Answer: without actually meaning to, I've somehow ended up reviewing both of them three times on the internet. With the Takashi Miike musical, I wrote about it in three very different contexts - an unsubtitled print in Tokyo in the days before Monoglot Movie Club had even been invented, a subtitled print when it came over to the Edinburgh Film Festival, and as a feature in Tartan Video's Asia Extreme Festival.
All of those reviews occurred over the space of roughly eighteen months. The ones for Donnie Darko, on the other hand, are a lot more spread out. I first wrote about the film when it turned up at the 2001 London Film Festival, shortly after its American release. I got to re-assess it a little over a year later, when it was chosen by the Pals as part of the programme for VidBinge 2002. And now, fourteen years after that, Donnie Darko is getting a re-release in UK cinemas all over again, which meant I got to revisit the film one more time for MostlyFilm.
You can read my review over on Europe's Best Website right now: it's in a post titled Kind Of Funny, Kind Of Sad. And if you're looking for some bonus content to back it up, I've got some videos for you right here.
...and this is the new trailer for the 2016 re-release, which assumes you know what it is already.
As I say in the review, most of us probably haven't seen this film for at least a decade or more, so it comes as a surprise when the familiar face of Seth Rogen (though not his familar hair) turns up in a supporting role. He's only really got one line in this scene, but it's the big one.
Now. Remember how I said that one of the strengths of Donnie Darko is the way that it just glosses over the complexities of its sci-fi subplot, and lets you fill in the blanks yourself? Would you rather have someone else fill in the blanks for you? And do you have half an hour to spare? If so, then this next video's for you. Contains spoilers, inevitably.

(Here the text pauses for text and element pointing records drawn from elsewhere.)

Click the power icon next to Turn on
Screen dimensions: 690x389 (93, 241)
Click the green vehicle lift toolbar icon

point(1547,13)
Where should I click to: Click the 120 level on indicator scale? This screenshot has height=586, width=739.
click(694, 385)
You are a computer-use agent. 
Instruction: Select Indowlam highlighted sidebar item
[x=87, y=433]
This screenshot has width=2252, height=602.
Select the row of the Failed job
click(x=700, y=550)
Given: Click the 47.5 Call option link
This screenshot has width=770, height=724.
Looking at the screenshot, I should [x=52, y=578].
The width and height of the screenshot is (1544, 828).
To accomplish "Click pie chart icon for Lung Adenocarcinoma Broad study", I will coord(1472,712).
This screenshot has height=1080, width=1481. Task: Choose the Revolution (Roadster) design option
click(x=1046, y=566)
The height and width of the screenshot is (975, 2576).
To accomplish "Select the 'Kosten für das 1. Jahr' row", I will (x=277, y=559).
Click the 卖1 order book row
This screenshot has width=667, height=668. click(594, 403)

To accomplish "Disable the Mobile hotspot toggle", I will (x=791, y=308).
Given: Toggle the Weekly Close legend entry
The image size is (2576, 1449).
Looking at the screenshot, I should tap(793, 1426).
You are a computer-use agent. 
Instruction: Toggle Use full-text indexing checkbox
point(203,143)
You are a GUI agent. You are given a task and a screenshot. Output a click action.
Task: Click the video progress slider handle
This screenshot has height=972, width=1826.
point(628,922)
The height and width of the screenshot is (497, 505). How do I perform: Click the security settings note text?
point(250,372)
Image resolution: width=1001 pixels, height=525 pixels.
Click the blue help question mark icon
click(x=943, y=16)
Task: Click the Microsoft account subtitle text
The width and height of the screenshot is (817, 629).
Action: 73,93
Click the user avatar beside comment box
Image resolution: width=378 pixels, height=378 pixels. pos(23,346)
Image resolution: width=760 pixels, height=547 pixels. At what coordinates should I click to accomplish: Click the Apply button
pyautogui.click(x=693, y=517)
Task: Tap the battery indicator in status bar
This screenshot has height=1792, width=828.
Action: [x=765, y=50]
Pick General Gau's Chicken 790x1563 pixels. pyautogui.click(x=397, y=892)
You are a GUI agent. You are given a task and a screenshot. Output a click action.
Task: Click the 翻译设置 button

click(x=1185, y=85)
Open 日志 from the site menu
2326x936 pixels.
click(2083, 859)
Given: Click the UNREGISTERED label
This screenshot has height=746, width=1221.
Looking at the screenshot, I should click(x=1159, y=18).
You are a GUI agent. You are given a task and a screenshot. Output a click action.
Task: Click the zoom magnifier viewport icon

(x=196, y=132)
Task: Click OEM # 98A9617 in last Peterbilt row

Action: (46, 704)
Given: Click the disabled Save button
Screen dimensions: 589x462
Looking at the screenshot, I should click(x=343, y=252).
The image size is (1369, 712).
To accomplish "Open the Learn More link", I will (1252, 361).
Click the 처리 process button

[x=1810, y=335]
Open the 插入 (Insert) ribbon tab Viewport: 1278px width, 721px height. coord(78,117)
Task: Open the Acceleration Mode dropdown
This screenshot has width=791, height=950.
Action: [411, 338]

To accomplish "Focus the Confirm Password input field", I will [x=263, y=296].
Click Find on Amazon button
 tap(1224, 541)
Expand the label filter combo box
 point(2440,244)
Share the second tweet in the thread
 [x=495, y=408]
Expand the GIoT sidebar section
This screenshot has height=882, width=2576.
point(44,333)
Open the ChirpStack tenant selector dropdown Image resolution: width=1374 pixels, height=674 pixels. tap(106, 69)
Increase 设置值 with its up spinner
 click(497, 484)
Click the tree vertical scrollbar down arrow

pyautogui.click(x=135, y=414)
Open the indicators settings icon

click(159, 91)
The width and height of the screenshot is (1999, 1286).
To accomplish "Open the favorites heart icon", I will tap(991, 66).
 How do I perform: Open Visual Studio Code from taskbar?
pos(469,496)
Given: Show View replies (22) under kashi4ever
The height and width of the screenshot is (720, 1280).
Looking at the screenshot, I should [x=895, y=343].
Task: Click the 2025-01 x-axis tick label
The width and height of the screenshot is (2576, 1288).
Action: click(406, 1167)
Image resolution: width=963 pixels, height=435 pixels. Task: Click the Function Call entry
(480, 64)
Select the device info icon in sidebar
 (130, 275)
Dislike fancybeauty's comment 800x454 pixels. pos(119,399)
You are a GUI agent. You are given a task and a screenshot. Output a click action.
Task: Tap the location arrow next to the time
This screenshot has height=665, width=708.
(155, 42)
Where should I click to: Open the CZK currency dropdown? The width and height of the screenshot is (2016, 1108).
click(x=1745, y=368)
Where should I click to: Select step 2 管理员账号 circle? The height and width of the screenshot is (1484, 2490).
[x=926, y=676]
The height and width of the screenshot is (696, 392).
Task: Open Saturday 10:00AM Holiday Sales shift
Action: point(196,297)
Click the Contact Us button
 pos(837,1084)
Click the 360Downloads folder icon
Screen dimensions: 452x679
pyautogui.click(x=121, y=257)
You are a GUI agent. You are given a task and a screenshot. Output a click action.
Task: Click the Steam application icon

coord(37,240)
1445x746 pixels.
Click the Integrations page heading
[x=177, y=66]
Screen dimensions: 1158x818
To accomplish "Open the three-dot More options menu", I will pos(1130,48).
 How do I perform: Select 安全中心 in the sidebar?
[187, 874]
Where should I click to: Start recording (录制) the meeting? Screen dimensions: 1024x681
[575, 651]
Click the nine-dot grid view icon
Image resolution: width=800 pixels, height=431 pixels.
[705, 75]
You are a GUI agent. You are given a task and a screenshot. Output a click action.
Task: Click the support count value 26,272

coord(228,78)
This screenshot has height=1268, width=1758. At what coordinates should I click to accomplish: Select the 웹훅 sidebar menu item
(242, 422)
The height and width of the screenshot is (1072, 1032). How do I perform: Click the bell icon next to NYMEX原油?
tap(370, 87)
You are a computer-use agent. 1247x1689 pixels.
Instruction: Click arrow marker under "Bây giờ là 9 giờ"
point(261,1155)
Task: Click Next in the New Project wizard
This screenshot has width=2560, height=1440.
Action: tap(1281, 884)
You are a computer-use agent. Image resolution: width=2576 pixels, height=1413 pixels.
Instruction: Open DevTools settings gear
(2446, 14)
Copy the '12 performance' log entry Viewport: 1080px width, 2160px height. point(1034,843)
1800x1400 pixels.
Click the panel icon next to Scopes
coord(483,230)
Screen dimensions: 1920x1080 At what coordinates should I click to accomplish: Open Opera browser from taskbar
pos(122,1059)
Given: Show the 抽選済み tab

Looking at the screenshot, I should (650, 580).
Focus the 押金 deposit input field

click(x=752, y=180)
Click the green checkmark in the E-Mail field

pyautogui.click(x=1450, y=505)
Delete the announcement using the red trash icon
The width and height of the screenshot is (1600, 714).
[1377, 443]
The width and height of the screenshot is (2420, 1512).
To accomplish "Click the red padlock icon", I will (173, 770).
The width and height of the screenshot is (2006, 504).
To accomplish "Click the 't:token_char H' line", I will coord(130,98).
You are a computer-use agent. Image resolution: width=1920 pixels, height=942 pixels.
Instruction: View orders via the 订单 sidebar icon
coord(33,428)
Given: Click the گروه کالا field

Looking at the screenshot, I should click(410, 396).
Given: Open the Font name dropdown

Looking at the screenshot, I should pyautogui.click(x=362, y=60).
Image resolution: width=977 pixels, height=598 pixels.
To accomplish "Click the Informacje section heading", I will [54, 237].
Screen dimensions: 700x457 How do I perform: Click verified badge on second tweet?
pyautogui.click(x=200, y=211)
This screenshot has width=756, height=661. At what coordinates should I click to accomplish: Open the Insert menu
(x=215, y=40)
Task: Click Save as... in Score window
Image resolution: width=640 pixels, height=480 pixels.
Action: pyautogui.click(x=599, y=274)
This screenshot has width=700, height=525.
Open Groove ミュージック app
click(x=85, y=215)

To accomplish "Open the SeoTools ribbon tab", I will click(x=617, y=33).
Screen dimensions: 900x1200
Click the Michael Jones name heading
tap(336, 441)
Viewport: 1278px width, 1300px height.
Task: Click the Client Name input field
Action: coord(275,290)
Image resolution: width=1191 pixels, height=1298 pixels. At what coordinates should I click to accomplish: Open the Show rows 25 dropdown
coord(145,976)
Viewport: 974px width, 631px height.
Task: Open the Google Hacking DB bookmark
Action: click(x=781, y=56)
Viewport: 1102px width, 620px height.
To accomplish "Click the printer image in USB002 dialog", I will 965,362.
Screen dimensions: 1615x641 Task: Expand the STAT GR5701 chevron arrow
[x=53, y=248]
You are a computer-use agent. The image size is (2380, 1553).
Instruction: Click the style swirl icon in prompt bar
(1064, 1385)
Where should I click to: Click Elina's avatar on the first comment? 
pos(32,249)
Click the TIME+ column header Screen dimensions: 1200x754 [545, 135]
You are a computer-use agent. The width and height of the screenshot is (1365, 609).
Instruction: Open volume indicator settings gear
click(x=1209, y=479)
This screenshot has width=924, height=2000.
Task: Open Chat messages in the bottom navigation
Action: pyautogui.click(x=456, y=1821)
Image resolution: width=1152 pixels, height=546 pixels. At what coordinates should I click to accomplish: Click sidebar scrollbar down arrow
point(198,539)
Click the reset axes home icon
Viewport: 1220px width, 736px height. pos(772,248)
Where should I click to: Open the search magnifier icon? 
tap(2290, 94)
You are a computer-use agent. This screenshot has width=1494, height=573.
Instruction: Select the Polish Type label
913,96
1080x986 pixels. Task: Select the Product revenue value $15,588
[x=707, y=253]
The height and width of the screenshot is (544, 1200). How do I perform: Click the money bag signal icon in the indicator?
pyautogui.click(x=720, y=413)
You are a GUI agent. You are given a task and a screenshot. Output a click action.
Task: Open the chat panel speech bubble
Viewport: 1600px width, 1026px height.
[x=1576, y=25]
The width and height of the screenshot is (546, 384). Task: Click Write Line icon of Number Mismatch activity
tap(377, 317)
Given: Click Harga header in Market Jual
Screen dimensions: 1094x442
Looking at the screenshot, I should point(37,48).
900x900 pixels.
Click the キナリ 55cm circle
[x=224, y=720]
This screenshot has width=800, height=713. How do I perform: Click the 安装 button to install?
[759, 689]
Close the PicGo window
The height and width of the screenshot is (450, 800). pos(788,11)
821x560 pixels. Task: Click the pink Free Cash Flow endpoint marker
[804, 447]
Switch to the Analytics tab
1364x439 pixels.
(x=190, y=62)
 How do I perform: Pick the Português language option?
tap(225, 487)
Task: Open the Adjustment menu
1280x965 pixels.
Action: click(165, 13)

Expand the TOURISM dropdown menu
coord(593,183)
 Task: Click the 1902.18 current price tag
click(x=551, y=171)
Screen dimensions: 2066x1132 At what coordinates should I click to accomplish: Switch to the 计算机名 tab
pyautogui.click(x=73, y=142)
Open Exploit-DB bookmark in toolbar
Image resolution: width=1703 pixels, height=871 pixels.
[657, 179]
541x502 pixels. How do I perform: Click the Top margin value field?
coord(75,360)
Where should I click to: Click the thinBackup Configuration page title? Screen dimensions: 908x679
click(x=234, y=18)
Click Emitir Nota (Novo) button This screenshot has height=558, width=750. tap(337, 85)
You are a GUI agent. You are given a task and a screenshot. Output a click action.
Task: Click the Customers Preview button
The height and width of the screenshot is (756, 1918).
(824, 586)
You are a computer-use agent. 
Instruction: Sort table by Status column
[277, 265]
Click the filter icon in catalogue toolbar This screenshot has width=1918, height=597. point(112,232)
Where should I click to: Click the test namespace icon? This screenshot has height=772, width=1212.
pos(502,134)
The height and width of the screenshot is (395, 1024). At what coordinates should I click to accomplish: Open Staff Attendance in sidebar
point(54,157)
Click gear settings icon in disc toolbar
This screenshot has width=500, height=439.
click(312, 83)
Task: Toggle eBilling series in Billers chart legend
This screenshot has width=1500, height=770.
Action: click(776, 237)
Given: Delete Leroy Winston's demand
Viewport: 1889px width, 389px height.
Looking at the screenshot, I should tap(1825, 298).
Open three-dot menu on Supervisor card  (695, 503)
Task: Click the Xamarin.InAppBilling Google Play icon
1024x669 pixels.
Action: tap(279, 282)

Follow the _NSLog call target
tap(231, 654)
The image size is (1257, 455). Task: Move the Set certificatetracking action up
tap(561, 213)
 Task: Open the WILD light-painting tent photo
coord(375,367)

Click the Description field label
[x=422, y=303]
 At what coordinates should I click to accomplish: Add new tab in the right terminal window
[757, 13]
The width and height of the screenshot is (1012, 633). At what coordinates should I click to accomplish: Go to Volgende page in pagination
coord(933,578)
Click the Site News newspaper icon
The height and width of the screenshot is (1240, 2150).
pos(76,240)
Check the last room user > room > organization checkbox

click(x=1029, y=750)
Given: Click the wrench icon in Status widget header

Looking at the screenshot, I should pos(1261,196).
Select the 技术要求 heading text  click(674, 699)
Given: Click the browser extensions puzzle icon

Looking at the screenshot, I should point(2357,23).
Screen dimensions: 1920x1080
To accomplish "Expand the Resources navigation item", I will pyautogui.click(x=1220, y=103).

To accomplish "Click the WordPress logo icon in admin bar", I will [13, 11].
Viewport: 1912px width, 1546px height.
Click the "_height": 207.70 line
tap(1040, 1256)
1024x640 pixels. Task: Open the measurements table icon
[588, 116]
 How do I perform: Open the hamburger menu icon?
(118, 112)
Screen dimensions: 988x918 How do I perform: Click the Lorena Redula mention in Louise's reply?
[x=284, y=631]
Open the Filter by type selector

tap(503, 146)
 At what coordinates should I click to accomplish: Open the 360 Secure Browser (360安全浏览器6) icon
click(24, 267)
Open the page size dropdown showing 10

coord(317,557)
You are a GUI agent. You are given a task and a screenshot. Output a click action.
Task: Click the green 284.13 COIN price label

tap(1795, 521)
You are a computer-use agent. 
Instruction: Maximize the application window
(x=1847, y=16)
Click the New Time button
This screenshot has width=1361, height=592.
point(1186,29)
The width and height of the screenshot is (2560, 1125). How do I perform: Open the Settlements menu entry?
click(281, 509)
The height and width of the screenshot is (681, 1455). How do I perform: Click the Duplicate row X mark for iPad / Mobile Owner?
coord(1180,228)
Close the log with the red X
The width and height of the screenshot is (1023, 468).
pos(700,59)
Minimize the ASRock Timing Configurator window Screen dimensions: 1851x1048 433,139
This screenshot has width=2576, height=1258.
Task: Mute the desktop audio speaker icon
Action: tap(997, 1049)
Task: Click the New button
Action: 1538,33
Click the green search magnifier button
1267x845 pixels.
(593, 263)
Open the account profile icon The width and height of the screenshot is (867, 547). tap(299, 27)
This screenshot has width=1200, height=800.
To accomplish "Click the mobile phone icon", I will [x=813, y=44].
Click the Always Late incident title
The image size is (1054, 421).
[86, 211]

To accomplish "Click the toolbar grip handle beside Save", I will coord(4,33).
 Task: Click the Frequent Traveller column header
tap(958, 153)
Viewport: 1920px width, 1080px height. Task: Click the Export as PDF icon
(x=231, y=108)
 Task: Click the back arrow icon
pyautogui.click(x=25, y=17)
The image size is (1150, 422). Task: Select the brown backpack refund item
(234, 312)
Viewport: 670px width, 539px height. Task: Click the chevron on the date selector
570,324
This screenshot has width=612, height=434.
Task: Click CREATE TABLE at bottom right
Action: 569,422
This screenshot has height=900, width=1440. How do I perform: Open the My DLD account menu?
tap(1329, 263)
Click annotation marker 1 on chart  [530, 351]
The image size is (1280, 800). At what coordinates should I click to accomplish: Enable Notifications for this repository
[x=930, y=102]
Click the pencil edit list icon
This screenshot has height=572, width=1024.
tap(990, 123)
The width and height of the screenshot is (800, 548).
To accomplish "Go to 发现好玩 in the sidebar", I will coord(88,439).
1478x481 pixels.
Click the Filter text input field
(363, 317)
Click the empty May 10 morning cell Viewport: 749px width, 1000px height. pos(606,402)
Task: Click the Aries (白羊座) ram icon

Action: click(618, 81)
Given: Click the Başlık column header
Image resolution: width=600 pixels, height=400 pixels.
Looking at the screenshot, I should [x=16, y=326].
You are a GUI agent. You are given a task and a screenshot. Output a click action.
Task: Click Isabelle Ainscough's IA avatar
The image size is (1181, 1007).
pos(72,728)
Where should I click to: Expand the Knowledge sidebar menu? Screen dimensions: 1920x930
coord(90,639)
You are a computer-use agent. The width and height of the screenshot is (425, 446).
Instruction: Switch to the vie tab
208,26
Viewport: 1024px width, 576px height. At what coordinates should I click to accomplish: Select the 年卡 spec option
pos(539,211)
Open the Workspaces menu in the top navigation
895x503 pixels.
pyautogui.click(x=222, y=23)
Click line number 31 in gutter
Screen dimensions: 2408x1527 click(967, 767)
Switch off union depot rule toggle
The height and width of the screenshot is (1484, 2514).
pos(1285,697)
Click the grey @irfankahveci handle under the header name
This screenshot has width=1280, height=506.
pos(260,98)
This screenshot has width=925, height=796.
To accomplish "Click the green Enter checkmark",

Another fact about the film that you may be unaware of - in 2009, they made a sequel to it. And by 'they', I mean 'absolutely nobody who was involved with the original'. I haven't seen S. Darko myself, and I'm intrigued to learn that Ed Harcourt wrote the score for it, but by all accounts it's an absolutely terrible movie. Here's the trailer, anyway.
And finally, because we can't really get away from it, here's a video for Mad World as used towards the end of the film. Not the video for Mad World, you understand. This is a bit of fan art made from clips of Domo, the angry Weetabix creature who's the mascot of NHK TV in Japan. It's curiously affecting for reasons I don't even begin to understand.